§ **Exercise description**
Set down each line of the data below exactly.

(Material provided Opens)

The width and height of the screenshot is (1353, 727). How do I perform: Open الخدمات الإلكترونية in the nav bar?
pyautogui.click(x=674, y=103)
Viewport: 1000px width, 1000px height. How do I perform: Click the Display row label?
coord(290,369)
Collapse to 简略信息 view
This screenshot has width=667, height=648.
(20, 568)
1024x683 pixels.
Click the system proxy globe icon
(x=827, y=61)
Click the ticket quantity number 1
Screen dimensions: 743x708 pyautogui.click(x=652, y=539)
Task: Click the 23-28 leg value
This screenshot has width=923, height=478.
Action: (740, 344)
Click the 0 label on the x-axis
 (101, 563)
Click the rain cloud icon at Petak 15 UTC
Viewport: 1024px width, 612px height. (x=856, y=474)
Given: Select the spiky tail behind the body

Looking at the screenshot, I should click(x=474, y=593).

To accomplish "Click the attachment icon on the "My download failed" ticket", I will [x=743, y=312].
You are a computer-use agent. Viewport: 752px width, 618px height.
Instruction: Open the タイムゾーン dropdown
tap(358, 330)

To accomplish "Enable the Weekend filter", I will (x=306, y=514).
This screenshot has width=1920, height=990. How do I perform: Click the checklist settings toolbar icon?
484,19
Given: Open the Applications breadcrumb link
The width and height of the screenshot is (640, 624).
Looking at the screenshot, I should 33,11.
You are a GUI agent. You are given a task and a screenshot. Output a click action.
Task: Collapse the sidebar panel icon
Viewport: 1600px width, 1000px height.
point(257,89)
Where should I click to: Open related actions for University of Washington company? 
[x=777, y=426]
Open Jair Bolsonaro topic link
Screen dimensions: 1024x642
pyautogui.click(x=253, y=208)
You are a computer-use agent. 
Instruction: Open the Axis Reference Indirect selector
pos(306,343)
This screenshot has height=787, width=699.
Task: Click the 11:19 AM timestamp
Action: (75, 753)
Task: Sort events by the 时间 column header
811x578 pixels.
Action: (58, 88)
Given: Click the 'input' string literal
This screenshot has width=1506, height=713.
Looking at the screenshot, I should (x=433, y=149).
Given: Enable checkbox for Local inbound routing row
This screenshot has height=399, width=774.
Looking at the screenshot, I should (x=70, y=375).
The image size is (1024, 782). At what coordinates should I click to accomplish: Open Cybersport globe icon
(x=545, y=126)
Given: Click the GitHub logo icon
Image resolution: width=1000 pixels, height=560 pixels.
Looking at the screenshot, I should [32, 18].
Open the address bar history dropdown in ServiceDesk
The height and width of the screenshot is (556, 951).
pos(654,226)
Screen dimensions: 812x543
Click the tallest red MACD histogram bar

(Material provided Closes)

§ **Exercise answer**
The width and height of the screenshot is (1353, 727). How do I perform: Open الخدمات الإلكترونية in the nav bar?
pyautogui.click(x=674, y=103)
Viewport: 1000px width, 1000px height. How do I perform: Click the Display row label?
coord(290,369)
Collapse to 简略信息 view
This screenshot has width=667, height=648.
(20, 568)
1024x683 pixels.
Click the system proxy globe icon
(x=827, y=61)
Click the ticket quantity number 1
Screen dimensions: 743x708 pyautogui.click(x=652, y=539)
Task: Click the 23-28 leg value
This screenshot has width=923, height=478.
Action: (740, 344)
Click the 0 label on the x-axis
 (101, 563)
Click the rain cloud icon at Petak 15 UTC
Viewport: 1024px width, 612px height. (x=856, y=474)
Given: Select the spiky tail behind the body

Looking at the screenshot, I should click(x=474, y=593).

To accomplish "Click the attachment icon on the "My download failed" ticket", I will [x=743, y=312].
You are a computer-use agent. Viewport: 752px width, 618px height.
Instruction: Open the タイムゾーン dropdown
tap(358, 330)

To accomplish "Enable the Weekend filter", I will (x=306, y=514).
This screenshot has width=1920, height=990. How do I perform: Click the checklist settings toolbar icon?
484,19
Given: Open the Applications breadcrumb link
The width and height of the screenshot is (640, 624).
Looking at the screenshot, I should 33,11.
You are a GUI agent. You are given a task and a screenshot. Output a click action.
Task: Collapse the sidebar panel icon
Viewport: 1600px width, 1000px height.
point(257,89)
Where should I click to: Open related actions for University of Washington company? 
[x=777, y=426]
Open Jair Bolsonaro topic link
Screen dimensions: 1024x642
pyautogui.click(x=253, y=208)
You are a computer-use agent. 
Instruction: Open the Axis Reference Indirect selector
pos(306,343)
This screenshot has height=787, width=699.
Task: Click the 11:19 AM timestamp
Action: (75, 753)
Task: Sort events by the 时间 column header
811x578 pixels.
Action: (58, 88)
Given: Click the 'input' string literal
This screenshot has width=1506, height=713.
Looking at the screenshot, I should (x=433, y=149).
Given: Enable checkbox for Local inbound routing row
This screenshot has height=399, width=774.
Looking at the screenshot, I should (x=70, y=375).
The image size is (1024, 782). At what coordinates should I click to accomplish: Open Cybersport globe icon
(x=545, y=126)
Given: Click the GitHub logo icon
Image resolution: width=1000 pixels, height=560 pixels.
Looking at the screenshot, I should [32, 18].
Open the address bar history dropdown in ServiceDesk
The height and width of the screenshot is (556, 951).
pos(654,226)
Screen dimensions: 812x543
Click the tallest red MACD histogram bar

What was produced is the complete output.